The prevalence of depression increased by about 60 percent from 2017 to 2021, while anxiety increased 35 percent, according to a population study published this fall.
Many of the patients referred to the GOLDILOKs Clinic have a neuropsychiatric disease or family history, so this has been a large proportion of patients for whom PGx testing was ordered at Children's Mercy, Ramsey said. It can be challenging to identify the best medications to treat patients with these conditions, and patients often have to try multiple drugs, doses, or combinations of treatments before symptoms subside in what's commonly referred to as "trial-and-error" prescribing.

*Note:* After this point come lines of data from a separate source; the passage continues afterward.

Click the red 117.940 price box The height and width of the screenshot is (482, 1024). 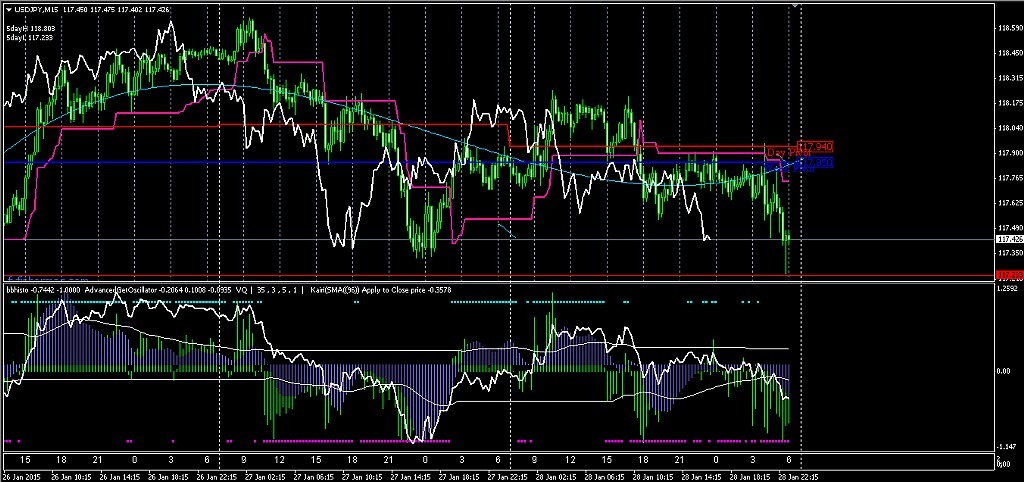pyautogui.click(x=816, y=147)
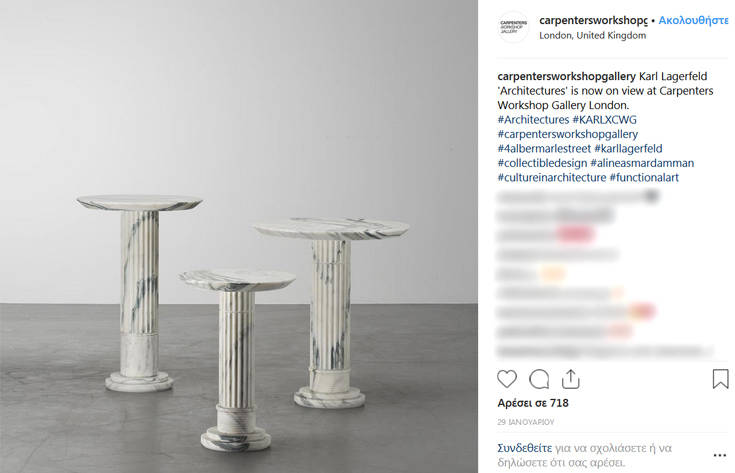Like the post with the heart icon

507,379
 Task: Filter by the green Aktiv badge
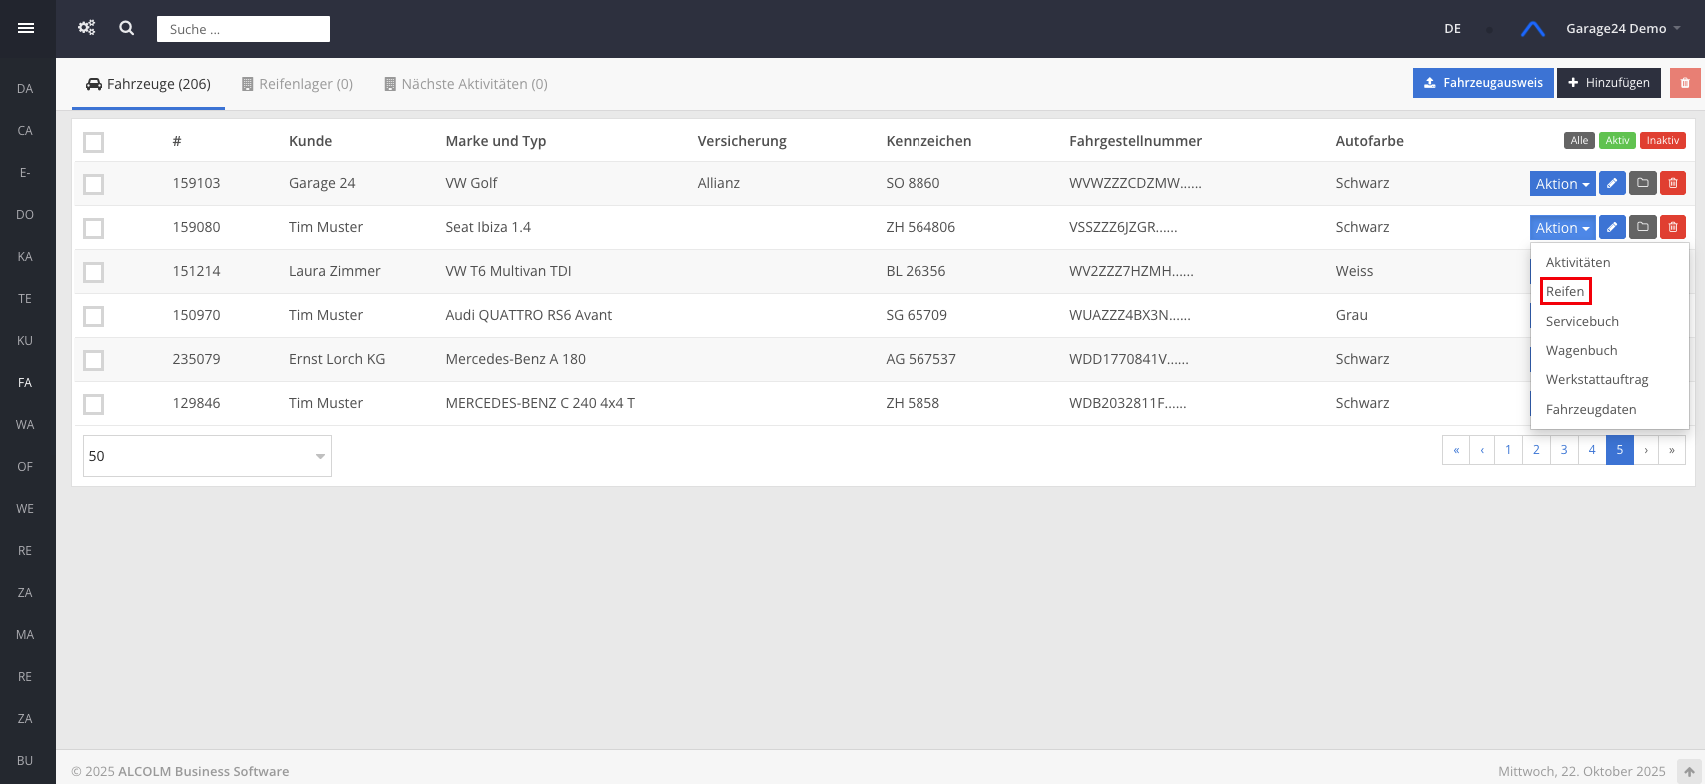[1617, 141]
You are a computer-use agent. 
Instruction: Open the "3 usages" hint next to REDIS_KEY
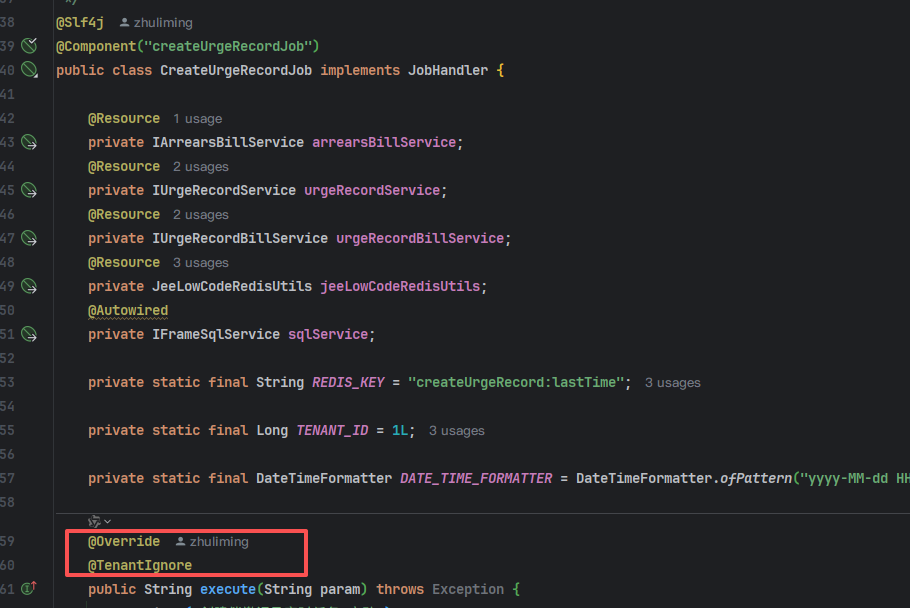tap(672, 383)
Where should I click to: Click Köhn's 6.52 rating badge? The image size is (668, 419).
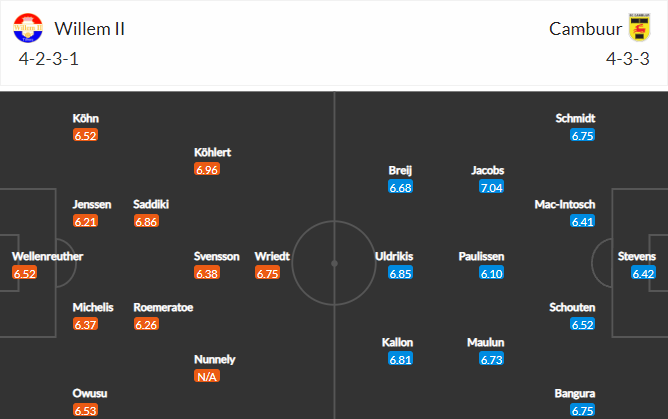click(x=85, y=135)
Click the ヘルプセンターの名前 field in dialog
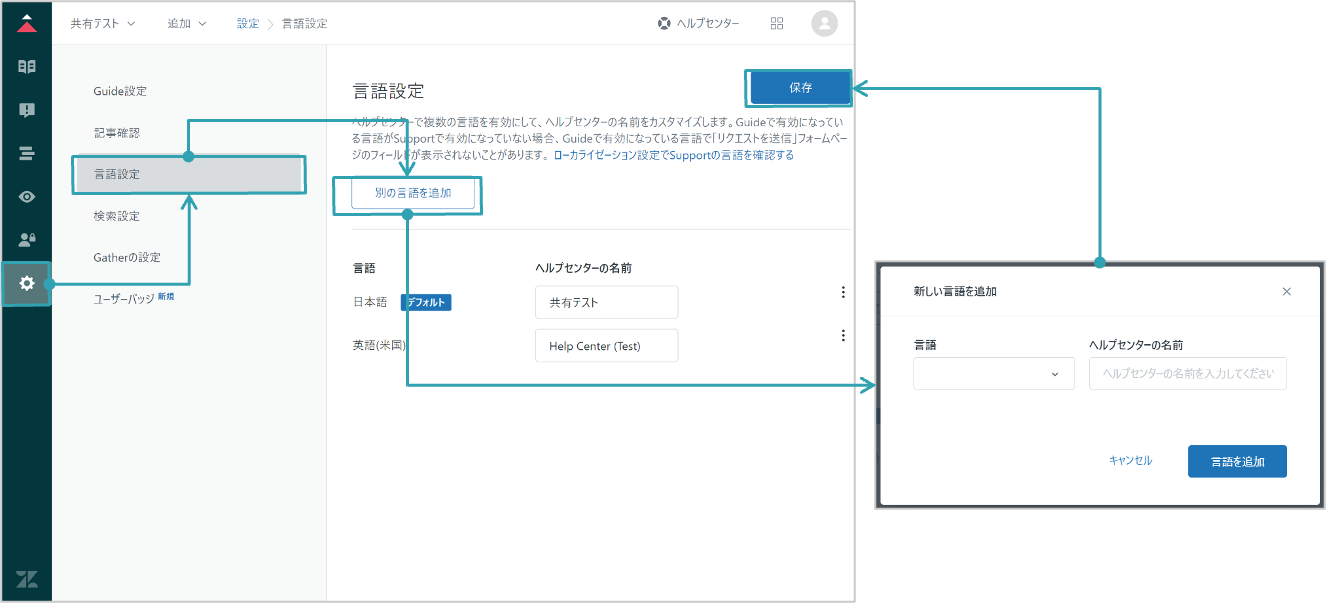The width and height of the screenshot is (1326, 604). [1188, 374]
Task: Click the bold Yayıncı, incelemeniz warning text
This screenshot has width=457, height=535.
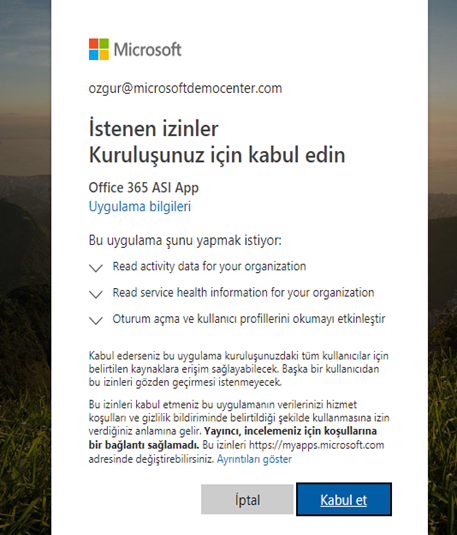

For anxiety and depression, "it's a bit of a flip of a coin" what medication a patient will respond best to, Stancil said. "Ideally, we can use as much information about that individual patient as possible to make a more informed choice," including their genetics, she said.
For example, certain variants in the CYP2C19 gene that make patients poor metabolizers of AbbVie's Lexapro (escitalopram), a commonly prescribed SSRI and antidepressant, may also increase their likelihood of experiencing side effects. In guidelines published last year, CPIC said there is strong evidence to consider an alternative drug not predominantly metabolized by the CYP2C19 enzyme for these patients or start these patients on a lower dose of the drug with a slower titration schedule.
In situations where there are PGx guidelines to inform prescribing decisions, Stancil said testing is something she'll often recommend to patients and families at the outset, even before they've failed an initial medication. Eventually, she'd like to see healthcare organizations move toward preemptive PGx testing, so that results are already available when prescribing.
"Pharmacogenetic testing is one tool that we have that can make my prescribing decision a bit more informed," Stancil said.